Research Guides: Artificial Intelligence and Images: How AI creates images

What is AI?

Artificial Intelligence (AI) simulates human brain processes using machines, primarily computer systems.

AI creates new content from existing sets of data - text, images, video files, and code scraped from internet databases.

Watch the PBS video below that helps explain:

Advances in artificial intelligence raise new ethics concerns
8:00 minute video from PBS explains AI

How does AI work to create images?

Artificial neural networks mimic the brain's process to recognize patterns.

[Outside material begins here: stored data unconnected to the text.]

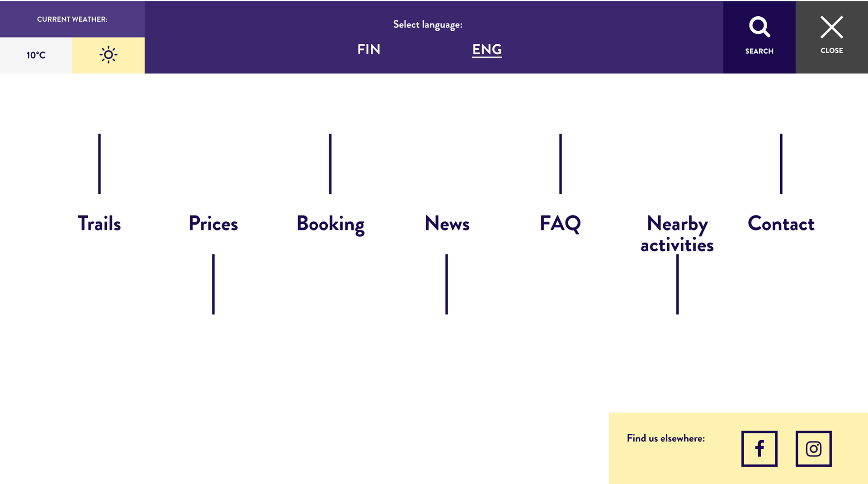The image size is (868, 484).
Task: Open the Booking menu item
Action: tap(330, 224)
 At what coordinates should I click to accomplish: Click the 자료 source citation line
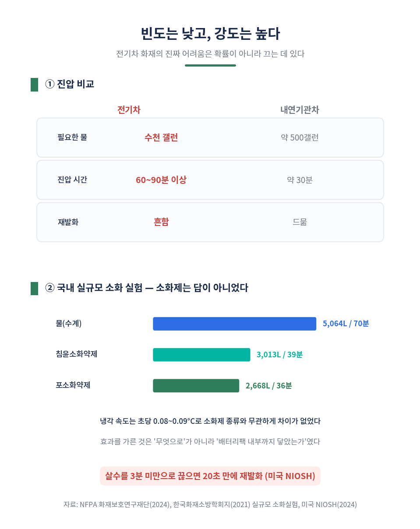(210, 504)
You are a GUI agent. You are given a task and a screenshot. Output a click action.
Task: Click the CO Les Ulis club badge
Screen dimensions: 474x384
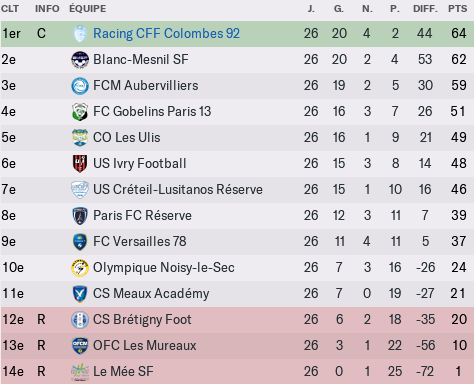tap(80, 138)
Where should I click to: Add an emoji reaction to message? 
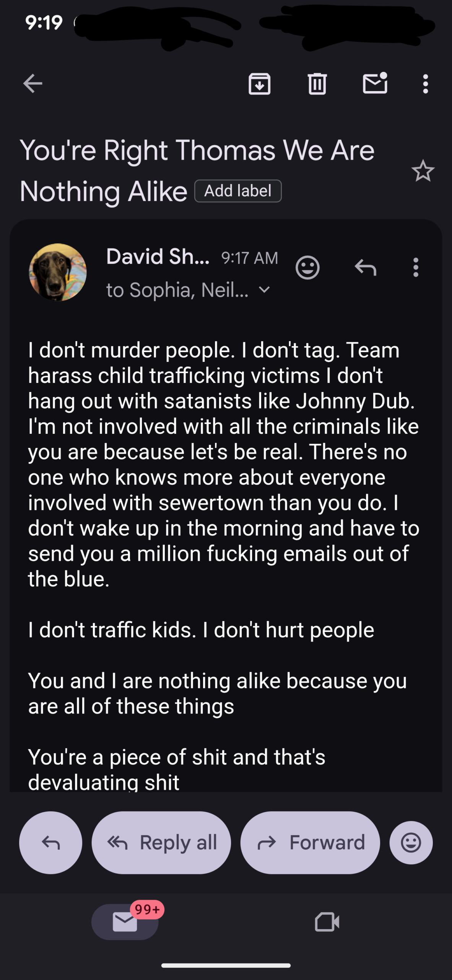307,267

Convolutional neural networks (ConvNets) specialize in the ability to identify objects and patterns in data. The neurons are a specialized form that works in a similar manner as the human eye. Although not as complex as the human brain, the machine can recognize an image in a way similar to how humans see.

Training a ConvNet involves feeding millions of images from a database, such as ImageNet, WordPress, Blogspot, Getty Images, and Shutterstock. For example, ImageNet contains over 14 million URLs of images, but does not own the copyright for the images. These images are annotated by hand to specify the content, and training continues to be tuned until particular classifications are learned.

It is important to note: the machine does not see images, but instead sees a set of numbers. An image is broken into pixels, which are represented by numbers which represent lines, edges, colors, etc.

(From: DeepDream: How Alexander Mordvintsev Excavated the Computer’s Hidden Layers)

According to Canva's Image Generator section:

"To create AI-generated images, the machine learning model scans millions of images across the internet along with the text associated with them. The algorithms spot trends in the images and text and eventually begin to guess which image and text fit together. Once the model can predict what an image should look like from a given text, they can create entirely new images from scratch based on a new set of descriptive text users enter on the app."

To produce an image, a user enters keywords and a model generates images utilizing those keywords. Strings of words can be used.

For instance: " orange cat yawning on a braided rug in front of a fireplace" produced these nine images from craiyon.com in under two minutes:

How AI turns text into images from PBS NewsHour explains the process.

Several years ago, AI-generated images used GANs, or generative adversarial networks, but they were fairly limited in what they could create. Now, AI models are trained on hundreds of millions of images and each is paired with a descriptive text caption. This new process, called "diffusion," starts by breaking down each image to random pixels (visual noise) that don't represent anything specific. Diffusion inverts the process and the model can go from the noise back to the original image. This serves as the model background instruction for concepts like objects or artistic style.

Engineered Art

According to this article from Mind Matters News, AI-generated art is not AI art, but instead engineer-generated art. Engineers build the mathematical models that train the AI. "Computer engineers are generating mind-blowing images using highly sophisticated mathematical models." This also can be compared to music -- top electronic musicians are highly skilled computer engineers, as are video game sound designers.

It is important to remember that the creativity in AI art comes from a HUMAN source. Think about creativity. Humans continually come up with new, improved ideas and concepts while AI connects the human innovation by modeling the source. The source has to exist first for AI to be trained.